Déterrer les os, le premier roman de Fanie Demeule paru chez Hamac cet automne, raconte l’histoire d’une jeune femme aux prises avec des troubles alimentaires. Enfant, elle se gave de nourriture et prend un plaisir sensuel à tout manger. Obsédée par un manque incommensurable qui la ronge, la narratrice plonge dans l’excès : elle mange en entier le contenu du réfrigérateur de ses grands-parents ou engloutit une montagne de pamplemousses. La honte de son corps naît au secondaire lorsqu’une camarade lui suggère de moins manger. Après, la narratrice se trouvera toujours trop grosse et sera en combat constant avec son corps, se sentant prisonnière de sa chair trop pesante. Régime minceur éprouvant et exercice cuisant sont au rendez-vous pour faire disparaître son corps qui déborde et pour faire parler ses os : « Un jour, mon squelette pointe à la surface de ma peau. Il parle de ma pureté, révèle enfin ma force intérieure. »

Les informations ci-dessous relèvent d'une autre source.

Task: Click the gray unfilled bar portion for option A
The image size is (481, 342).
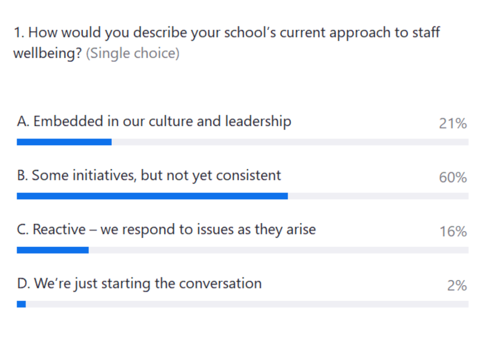Action: coord(289,142)

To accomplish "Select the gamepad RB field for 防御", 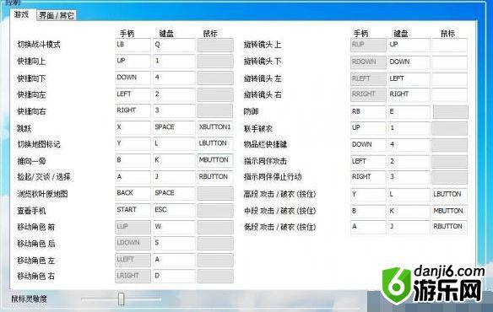I will (x=368, y=112).
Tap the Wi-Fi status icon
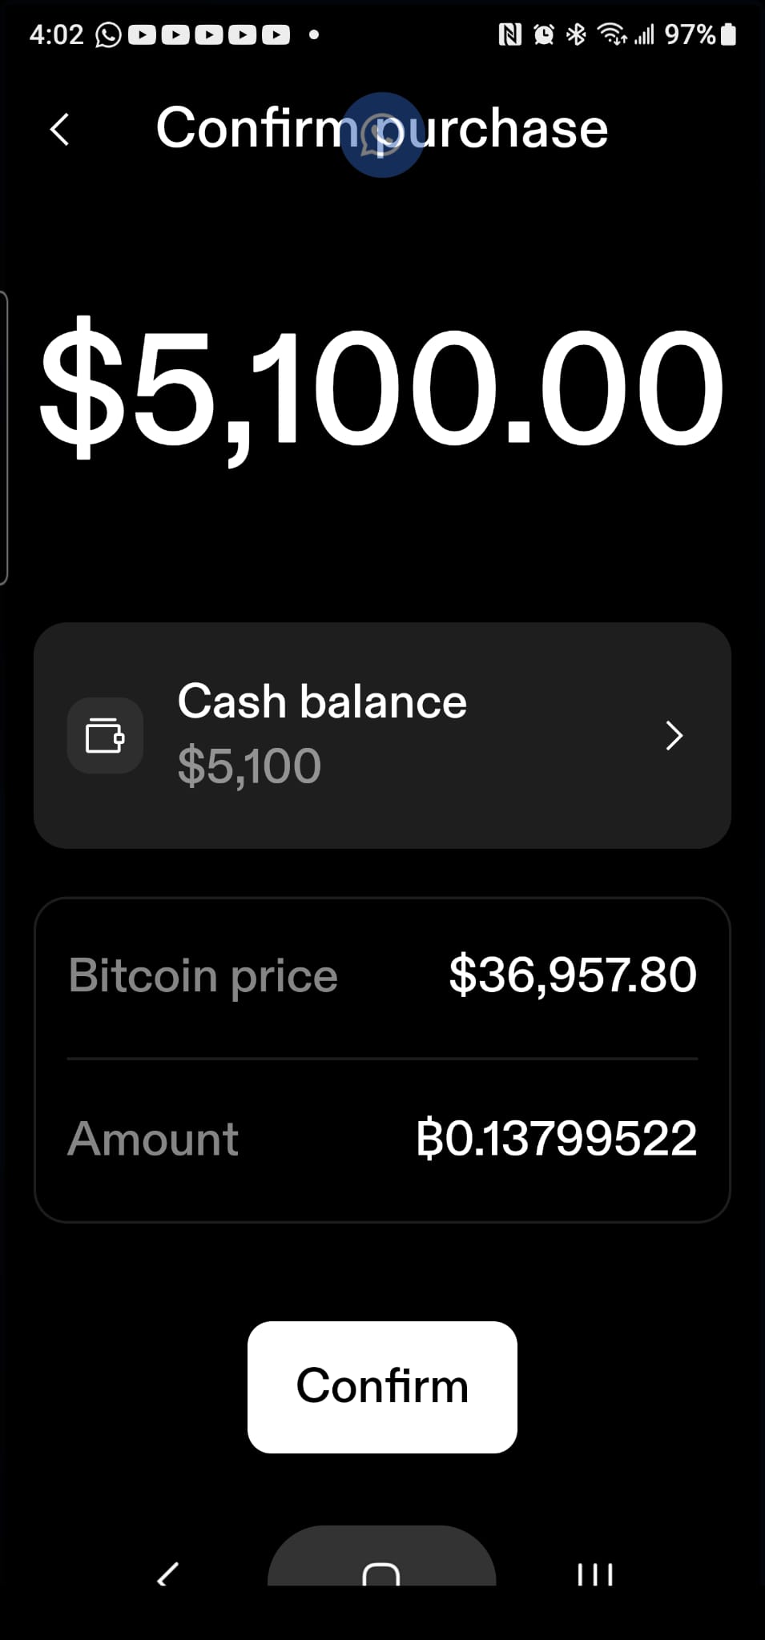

Langage familier et soutenu se mêle dans l’écriture de ce récit de soi construit par fragments, par petites bouchées. La voix de la narratrice se transforme progressivement alors que la jeune fille grandit, vieillit et s’amincit. Fanie Demeule, dans ce roman autofictionnel, offre une plume immaculée et aérée, à l’image de la narratrice : « Dans ma tête comme dans mon ventre, un vide grandit, un vide sédatif et délectable. Plus rien ne vient déranger mon esprit. Les désirs meurent en même temps que la faim. »
Sans être misérabiliste, Déterrer les os présente une dure réalité sans faire de compromis car, de toute façon, comme le dit la quatrième de couverture : « Quand est-ce qu’on sait que c’est fini? » Le roman donne une voix aux gens qui vivent avec des troubles alimentaires, une voix nécessaire, et c’est sans doute pour cela qu’elle s’avère parfois troublante.